Los satanistas podían ser reconocidos porque llevaban “la marca del Diablo”. Cualquier mancha o irregularidad de la piel podía ser una marca, y el cáncer de piel debe haber enviado a la hoguera a más de uno. Algunas víctimas creían ciegamente en su posesión satánica, pero bajo la tortura cualquiera terminaba por admitirla. Se consideraba que los sospechosos debían probar su inocencia, y era legítimo mentirles, haciéndoles falsas promesas.

El circulo vicioso
El sistema inquisitorial, que se alimentaba del pánico ambiental, tuvo en los inquisidores sus mejores promotores, ya que su acción parecía reforzar los rumores. Siendo intrínsecamente perverso, el sistema crecía en perversión a medida que atraía a todos los resentimientos y odios privados, tal como ocurre en las guerras civiles.
Como era inevitable, pronto aparecieron los falsos brujos y los falsos inquisidores. La hoguera inquisitorial se llevó a la propia Juana de Arco y los cazadores de brujas comenzaron a sospechar unos de otros. La Inquisición española, con su obsesión racista por la “limpieza” y “mala sangre”, se encarnizó con judíos y musulmanes: cualquier bígamo era sospechoso de ser mahometano. Terminó por procesar a dos arzobispos, el de Granada y el de Toledo, al poeta Fray Luis de León y a dos místicos, Santa Teresa y San Juan de la Cruz. También persiguió a los partidarios de Raimundo Lulio, quien había propuesto un diálogo filosófico entre las grandes religiones.
En Salem (Estados Unidos), el fenómeno tuvo uno de sus últimos estertores. Los historiadores norteamericanos lo han estudiado a fondo, reconstruyendo los circuitos de acusaciones mutuas. Para vengarse o para salvarse, los sospechosos se acusaban mutuamente, hasta comprometer a sus propios acusadores.
Pero cuando todos se vuelven sospechosos, el sistema comienza a saturarse. Recién entonces hubo quien comenzó a prestar oídos a las aisladas voces de quienes pretendían un acercamiento racional a los hechos.
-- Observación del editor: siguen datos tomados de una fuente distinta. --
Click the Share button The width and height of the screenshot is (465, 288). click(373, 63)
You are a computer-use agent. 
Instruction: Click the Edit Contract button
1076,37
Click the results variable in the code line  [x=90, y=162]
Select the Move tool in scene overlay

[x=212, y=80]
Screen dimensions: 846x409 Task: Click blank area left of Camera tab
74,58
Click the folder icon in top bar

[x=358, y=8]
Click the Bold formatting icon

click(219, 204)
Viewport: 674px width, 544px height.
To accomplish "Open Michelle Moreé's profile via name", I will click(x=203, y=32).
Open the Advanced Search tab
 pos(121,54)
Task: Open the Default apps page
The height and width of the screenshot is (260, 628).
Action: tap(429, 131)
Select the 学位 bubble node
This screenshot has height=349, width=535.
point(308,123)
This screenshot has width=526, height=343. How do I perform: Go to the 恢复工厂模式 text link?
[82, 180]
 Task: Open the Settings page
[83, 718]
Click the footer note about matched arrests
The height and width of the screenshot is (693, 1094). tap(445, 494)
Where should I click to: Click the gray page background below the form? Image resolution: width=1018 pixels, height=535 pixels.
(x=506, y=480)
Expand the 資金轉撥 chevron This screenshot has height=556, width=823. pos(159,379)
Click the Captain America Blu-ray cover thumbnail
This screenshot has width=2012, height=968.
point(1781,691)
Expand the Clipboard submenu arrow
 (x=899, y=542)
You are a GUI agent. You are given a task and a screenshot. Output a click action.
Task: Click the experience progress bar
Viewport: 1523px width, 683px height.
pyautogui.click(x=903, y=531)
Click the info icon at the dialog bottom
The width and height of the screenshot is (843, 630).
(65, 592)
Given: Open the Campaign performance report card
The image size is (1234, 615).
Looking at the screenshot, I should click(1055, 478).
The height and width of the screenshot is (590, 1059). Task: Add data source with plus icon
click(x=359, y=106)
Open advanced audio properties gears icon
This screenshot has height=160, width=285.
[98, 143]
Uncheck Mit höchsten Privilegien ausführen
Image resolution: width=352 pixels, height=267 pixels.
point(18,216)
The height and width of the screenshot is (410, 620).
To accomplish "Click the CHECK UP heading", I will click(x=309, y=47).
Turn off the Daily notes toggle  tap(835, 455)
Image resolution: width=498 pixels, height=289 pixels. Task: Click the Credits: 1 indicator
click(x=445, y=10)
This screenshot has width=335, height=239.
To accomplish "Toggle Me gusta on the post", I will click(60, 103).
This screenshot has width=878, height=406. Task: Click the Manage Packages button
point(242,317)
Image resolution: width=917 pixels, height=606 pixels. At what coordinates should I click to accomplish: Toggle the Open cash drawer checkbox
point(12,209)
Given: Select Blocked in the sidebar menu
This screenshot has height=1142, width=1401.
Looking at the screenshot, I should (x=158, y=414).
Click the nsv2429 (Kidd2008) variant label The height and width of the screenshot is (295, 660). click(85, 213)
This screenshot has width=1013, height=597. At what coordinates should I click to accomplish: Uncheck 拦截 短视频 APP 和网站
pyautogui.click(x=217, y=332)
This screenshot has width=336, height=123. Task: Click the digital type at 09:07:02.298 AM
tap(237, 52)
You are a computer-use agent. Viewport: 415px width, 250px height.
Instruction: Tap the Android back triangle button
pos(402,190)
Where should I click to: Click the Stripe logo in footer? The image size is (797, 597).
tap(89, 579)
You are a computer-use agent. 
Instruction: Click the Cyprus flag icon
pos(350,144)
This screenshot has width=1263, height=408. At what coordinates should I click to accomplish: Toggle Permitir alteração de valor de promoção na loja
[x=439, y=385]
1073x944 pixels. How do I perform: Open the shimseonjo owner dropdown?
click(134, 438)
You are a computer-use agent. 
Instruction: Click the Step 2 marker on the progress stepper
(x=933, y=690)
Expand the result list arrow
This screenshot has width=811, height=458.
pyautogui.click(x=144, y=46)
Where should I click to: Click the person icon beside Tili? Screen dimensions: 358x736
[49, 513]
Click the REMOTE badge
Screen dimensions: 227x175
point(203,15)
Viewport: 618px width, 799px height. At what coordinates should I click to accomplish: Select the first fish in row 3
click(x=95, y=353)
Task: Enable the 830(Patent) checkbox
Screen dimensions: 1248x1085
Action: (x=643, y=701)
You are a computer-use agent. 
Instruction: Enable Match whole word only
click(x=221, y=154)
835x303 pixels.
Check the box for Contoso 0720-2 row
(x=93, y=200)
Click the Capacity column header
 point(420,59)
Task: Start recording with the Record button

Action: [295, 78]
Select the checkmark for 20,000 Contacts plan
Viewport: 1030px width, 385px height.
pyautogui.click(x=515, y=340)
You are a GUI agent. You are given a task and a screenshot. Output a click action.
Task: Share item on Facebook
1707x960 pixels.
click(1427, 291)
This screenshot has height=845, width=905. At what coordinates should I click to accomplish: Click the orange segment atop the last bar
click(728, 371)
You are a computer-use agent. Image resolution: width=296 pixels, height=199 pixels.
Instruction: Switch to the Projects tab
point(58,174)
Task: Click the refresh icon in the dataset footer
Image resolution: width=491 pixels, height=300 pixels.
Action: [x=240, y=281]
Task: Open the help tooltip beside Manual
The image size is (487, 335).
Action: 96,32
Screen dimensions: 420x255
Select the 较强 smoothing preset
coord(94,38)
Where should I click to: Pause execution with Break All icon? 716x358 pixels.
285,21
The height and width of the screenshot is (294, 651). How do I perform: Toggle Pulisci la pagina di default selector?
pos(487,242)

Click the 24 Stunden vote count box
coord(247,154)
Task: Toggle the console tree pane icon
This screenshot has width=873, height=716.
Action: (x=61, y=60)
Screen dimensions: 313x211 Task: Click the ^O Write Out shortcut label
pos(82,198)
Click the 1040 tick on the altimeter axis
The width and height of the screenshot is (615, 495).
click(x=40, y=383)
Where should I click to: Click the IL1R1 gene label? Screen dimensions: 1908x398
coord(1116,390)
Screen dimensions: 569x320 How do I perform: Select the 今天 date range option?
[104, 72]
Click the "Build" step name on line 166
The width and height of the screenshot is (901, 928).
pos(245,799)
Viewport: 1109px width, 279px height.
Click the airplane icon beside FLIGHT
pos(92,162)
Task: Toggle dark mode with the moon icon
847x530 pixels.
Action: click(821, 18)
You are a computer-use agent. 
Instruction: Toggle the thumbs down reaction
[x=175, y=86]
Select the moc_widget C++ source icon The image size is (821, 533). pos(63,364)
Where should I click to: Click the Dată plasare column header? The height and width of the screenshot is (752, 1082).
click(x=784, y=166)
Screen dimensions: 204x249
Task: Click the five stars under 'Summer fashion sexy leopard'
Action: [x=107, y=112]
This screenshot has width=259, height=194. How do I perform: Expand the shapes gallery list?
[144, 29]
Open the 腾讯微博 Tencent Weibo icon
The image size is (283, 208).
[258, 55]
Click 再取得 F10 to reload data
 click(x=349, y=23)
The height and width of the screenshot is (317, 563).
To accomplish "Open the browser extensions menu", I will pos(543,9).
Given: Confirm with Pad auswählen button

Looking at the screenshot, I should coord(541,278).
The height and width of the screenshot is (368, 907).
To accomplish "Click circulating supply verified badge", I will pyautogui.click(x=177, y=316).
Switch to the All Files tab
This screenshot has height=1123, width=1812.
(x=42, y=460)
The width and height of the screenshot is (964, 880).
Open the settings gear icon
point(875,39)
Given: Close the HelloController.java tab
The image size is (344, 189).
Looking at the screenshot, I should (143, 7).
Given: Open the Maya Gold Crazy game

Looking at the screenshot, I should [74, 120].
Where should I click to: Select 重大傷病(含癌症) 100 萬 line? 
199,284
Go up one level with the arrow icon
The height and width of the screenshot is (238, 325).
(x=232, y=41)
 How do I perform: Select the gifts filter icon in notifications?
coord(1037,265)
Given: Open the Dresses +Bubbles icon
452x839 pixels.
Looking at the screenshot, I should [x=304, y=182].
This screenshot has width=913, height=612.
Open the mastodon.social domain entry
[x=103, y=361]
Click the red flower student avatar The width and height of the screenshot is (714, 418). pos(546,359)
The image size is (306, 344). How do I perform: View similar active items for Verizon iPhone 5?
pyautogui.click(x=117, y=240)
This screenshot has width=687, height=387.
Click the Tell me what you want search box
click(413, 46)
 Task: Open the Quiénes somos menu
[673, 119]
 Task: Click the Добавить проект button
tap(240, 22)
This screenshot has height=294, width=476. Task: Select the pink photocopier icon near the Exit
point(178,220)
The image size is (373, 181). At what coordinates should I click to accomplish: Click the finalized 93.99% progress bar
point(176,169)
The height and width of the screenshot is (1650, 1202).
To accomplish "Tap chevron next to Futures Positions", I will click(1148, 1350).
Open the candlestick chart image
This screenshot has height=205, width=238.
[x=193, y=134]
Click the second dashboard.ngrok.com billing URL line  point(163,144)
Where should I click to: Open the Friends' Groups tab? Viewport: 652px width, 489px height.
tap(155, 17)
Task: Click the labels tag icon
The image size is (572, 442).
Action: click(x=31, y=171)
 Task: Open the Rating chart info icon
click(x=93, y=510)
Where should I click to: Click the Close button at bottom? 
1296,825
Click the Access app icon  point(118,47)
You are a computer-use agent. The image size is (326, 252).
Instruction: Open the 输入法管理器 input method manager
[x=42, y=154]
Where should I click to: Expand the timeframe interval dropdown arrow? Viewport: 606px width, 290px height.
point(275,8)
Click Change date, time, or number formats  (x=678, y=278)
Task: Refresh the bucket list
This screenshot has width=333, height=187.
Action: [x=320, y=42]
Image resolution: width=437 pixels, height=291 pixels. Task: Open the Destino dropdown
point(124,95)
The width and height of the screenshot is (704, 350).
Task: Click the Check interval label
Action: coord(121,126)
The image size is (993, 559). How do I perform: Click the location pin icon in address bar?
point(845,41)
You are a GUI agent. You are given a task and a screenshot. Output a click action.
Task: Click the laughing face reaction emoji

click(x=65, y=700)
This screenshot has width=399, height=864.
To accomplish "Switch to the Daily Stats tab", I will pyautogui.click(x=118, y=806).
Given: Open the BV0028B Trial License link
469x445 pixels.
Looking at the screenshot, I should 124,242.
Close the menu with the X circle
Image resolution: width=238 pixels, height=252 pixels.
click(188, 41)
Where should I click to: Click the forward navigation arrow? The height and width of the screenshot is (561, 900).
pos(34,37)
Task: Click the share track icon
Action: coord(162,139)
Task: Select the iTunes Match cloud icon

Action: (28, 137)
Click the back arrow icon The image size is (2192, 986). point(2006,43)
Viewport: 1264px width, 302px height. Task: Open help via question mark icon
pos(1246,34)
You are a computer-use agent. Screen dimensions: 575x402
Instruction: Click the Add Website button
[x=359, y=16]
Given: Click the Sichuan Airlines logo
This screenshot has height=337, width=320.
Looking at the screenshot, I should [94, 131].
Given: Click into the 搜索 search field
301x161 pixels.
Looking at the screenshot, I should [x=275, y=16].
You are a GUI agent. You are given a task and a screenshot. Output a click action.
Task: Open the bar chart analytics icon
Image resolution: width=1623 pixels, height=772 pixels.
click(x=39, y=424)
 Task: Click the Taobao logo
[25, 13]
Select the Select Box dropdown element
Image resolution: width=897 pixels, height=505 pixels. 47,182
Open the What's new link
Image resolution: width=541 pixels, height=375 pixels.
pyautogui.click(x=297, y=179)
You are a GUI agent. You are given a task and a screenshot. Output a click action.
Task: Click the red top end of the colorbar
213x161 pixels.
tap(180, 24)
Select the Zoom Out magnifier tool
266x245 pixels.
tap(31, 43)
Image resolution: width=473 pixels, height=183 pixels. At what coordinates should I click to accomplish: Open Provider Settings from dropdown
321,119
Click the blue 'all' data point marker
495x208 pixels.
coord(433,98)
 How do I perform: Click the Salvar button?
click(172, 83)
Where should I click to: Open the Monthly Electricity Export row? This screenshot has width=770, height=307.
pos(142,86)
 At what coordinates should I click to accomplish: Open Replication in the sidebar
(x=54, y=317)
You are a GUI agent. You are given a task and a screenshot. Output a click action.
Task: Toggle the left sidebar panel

Todo esto, se dirá, es historia antigua. Pero está en la memoria de la cultura occidental, y hasta permite entender fenómenos más cercanos en el tiempo, que vieron renacer esa patología ahora amplificada con la tecnología de las comunicaciones. El siglo XX ha sido prolífico en inquisiciones y las epidemias fanáticas pueden volver a producirse en cualquier momento. Para no remitirnos al Holocausto, la crueldad y la insensatez que se han visto en los Balcanes, en Ruanda o en la cruzada petrolera de Irak, no prometen nada bueno.